JAPAN's top two universities are under pressure to become self-governing with full responsibility for administration, spending and development.
Tokyo and Kyoto universities at present come under the education ministry but the Ryutaro Hashimoto government is looking at an administrative shakeup that would give them their autonomy.
An administrative reform council subcommittee was originally charged with working out how to give all 98 national universities independence, but decided to restrict the idea to the leading two.
It argued that the change would improve university management and finances by cutting the number of civil servants responsible for higher education. This would liberate extra money for universities.
The education ministry has come under fire for being too far removed from universities to ensure that funds are being deployed efficiently.
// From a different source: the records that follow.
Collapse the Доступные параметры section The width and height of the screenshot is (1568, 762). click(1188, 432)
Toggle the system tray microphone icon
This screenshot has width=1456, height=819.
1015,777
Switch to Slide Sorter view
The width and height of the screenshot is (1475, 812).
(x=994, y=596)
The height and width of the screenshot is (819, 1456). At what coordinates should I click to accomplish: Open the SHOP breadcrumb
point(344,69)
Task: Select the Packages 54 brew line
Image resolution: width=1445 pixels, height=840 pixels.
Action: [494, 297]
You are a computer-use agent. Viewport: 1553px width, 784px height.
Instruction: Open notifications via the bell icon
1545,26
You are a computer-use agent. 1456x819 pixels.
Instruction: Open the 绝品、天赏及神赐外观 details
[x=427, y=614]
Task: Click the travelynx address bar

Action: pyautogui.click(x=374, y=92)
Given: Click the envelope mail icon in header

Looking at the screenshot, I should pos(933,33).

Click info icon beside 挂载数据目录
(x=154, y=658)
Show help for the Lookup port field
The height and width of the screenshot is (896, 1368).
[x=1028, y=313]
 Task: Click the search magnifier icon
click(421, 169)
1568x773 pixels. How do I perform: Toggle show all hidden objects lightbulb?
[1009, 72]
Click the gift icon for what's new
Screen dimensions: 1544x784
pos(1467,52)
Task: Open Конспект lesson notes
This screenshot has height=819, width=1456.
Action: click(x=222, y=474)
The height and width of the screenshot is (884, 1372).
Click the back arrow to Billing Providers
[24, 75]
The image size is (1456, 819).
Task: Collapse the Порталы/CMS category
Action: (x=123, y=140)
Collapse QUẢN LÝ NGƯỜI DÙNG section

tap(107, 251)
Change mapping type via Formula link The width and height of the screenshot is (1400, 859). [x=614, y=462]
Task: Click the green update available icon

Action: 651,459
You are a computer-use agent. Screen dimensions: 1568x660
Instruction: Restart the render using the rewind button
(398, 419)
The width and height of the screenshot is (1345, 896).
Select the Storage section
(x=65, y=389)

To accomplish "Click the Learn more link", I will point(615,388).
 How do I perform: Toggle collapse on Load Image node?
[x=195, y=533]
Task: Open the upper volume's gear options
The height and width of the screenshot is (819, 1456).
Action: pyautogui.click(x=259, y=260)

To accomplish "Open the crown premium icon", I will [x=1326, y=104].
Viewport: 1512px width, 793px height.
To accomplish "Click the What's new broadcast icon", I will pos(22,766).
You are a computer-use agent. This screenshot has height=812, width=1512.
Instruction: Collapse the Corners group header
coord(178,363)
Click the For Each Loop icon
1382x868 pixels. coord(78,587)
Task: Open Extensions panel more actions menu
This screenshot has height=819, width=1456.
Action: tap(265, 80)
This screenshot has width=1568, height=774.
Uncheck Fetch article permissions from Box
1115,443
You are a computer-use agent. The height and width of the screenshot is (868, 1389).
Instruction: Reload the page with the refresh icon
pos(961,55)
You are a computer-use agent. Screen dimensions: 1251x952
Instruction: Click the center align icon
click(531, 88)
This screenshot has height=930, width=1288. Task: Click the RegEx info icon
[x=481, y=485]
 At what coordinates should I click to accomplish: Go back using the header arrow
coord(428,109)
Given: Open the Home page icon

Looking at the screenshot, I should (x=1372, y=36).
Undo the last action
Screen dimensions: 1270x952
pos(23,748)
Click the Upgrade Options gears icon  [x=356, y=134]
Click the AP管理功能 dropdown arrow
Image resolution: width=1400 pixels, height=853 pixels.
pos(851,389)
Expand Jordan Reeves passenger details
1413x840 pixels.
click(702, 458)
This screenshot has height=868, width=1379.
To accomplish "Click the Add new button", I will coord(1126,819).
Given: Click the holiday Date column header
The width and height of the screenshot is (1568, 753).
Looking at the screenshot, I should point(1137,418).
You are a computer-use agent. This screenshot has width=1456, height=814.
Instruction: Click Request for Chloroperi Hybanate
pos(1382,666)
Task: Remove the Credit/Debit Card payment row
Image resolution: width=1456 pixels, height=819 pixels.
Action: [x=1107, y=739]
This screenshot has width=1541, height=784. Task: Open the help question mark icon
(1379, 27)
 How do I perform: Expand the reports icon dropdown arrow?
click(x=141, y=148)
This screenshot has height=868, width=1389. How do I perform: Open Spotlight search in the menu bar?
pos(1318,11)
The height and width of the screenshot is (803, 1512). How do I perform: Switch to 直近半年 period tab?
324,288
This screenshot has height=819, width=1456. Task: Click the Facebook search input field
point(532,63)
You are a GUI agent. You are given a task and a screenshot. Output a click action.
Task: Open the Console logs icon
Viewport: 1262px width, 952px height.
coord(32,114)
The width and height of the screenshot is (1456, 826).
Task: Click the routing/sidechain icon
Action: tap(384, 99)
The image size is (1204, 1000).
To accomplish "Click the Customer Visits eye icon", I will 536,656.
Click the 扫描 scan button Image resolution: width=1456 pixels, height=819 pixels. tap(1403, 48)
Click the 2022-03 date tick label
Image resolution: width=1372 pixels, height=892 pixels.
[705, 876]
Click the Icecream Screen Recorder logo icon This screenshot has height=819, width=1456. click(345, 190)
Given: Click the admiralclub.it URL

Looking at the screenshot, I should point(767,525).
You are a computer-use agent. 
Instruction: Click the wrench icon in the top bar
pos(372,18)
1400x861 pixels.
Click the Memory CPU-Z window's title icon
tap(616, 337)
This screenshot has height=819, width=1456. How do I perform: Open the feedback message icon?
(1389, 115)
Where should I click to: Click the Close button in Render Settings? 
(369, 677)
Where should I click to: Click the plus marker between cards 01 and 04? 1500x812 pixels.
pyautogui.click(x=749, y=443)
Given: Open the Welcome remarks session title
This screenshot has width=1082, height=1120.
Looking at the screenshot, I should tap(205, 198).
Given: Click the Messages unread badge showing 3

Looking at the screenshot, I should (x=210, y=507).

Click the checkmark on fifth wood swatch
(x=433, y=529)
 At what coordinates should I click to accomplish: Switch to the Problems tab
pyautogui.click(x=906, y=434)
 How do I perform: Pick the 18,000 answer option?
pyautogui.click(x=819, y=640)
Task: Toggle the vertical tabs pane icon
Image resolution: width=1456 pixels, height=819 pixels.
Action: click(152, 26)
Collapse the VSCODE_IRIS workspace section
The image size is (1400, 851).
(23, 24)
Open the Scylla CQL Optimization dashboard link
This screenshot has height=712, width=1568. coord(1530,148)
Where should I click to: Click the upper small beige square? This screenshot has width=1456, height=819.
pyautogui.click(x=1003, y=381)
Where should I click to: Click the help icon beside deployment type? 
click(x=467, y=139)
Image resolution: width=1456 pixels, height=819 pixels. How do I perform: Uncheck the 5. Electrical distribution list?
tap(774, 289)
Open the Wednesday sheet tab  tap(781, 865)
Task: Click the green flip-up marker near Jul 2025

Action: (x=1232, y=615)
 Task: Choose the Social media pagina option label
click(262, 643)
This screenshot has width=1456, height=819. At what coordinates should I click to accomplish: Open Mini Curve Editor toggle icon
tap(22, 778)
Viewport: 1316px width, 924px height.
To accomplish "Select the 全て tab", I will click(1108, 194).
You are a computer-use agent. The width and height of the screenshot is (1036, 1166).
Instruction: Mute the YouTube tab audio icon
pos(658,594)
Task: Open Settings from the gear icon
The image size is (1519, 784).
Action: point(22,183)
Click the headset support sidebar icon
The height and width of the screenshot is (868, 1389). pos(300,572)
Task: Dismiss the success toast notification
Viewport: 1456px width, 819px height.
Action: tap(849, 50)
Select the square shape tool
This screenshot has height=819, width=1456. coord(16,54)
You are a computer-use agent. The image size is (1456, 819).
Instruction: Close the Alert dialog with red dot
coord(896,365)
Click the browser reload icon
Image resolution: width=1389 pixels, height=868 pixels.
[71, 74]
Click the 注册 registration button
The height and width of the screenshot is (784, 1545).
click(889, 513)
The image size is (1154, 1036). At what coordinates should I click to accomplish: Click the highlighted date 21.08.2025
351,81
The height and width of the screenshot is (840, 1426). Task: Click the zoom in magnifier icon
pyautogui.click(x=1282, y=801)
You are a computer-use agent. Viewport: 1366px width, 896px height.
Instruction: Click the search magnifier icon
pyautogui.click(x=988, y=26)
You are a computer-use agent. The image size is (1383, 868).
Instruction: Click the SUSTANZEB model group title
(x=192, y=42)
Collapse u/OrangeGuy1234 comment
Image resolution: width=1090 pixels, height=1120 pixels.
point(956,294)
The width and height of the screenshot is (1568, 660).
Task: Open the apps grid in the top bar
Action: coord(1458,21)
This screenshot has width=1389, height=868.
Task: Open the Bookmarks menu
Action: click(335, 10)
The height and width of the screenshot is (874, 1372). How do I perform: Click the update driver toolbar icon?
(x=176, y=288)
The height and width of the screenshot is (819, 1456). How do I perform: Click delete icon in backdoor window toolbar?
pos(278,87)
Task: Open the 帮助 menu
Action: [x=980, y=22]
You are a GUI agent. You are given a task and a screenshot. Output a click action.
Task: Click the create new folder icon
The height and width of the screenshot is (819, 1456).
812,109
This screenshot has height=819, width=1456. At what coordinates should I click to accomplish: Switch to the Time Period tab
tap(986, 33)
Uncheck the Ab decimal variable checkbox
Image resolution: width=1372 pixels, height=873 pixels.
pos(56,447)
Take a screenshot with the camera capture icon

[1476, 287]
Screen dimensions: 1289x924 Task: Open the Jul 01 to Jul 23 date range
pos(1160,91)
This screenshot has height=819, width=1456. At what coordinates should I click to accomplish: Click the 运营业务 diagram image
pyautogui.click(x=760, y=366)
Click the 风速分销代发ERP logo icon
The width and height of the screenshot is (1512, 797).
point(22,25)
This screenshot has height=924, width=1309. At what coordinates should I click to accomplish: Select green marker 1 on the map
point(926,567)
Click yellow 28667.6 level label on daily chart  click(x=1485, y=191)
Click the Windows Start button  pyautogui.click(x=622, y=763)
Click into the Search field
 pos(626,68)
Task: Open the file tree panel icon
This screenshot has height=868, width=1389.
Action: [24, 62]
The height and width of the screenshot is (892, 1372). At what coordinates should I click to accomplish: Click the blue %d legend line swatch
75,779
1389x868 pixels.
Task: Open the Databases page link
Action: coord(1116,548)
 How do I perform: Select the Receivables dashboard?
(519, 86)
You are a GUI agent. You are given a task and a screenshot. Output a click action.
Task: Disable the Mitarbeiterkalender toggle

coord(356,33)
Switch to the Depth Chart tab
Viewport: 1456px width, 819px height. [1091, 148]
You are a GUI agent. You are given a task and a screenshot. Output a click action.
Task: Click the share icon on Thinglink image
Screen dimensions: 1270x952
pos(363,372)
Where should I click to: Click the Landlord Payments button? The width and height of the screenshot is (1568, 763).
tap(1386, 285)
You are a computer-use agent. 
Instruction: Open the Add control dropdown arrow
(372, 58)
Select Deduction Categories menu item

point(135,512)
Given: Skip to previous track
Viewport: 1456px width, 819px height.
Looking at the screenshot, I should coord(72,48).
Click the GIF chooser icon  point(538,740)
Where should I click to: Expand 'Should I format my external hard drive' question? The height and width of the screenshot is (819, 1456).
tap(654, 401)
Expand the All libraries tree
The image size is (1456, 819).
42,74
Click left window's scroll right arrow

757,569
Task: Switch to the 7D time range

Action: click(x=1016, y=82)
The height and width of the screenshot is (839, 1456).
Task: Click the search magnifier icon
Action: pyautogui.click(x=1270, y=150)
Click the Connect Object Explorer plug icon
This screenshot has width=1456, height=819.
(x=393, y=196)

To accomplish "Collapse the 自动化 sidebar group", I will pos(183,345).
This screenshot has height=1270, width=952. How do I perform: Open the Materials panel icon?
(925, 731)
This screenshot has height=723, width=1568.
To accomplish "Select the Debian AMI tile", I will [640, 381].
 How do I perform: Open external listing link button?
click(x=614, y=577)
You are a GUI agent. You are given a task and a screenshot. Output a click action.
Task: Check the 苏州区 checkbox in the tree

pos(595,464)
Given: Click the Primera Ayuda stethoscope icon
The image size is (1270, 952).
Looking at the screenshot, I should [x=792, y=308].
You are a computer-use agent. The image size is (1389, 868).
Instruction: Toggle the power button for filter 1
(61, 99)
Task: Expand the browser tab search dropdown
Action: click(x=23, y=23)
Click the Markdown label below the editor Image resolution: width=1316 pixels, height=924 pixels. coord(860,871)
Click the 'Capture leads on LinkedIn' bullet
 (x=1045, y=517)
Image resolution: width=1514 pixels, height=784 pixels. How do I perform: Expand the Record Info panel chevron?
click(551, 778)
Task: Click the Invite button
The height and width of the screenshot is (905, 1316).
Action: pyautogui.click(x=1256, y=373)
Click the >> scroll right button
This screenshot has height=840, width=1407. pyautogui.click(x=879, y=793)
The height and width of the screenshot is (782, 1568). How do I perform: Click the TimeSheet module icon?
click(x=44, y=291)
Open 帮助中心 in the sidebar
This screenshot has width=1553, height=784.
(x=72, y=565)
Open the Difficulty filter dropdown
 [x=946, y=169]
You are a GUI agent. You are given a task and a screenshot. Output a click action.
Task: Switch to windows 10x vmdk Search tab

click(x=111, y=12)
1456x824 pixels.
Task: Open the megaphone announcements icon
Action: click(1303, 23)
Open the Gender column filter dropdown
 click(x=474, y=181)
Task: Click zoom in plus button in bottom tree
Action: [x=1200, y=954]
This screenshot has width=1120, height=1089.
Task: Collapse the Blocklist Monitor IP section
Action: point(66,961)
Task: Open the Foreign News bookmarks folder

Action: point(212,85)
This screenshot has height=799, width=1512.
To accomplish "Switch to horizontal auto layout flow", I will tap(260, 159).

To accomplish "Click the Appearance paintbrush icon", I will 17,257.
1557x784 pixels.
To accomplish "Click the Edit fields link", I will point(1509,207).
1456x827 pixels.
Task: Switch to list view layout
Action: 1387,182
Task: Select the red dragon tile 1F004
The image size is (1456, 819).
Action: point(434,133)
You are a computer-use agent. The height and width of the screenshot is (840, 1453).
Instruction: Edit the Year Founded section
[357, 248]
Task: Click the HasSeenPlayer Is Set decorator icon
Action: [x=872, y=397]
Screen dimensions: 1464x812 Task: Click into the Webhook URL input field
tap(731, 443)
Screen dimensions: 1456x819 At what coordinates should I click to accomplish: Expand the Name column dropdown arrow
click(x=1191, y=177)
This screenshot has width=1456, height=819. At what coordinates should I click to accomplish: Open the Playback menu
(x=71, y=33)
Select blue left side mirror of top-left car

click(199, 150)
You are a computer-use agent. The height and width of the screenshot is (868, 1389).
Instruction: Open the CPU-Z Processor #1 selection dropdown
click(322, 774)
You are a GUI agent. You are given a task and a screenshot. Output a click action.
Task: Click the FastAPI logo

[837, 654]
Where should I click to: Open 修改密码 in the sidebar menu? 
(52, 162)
The idea is to make Japanese universities more competitive internationally.
But officials at the two universities are unhappy. They argue that autonomy will threaten academic and research standards and lead to higher tuition fees. Officials and academics also fear that less government money will be forthcoming and that they will be forced to raise funds and generate profits.
Hiroo Imura, president of Kyoto University, criticised the plan for three or five-yearly reviews saying it would affect the consistency of higher education and research.
Research funds could be channelled into short-term applied research projects at the expense of long-term basic research.
Shigehiko Hasumi, president of Tokyo University, said his university would oppose the plan. While accepting that reform was necessary, Mr Hasumi said that it should be with the full agreement and support of universities.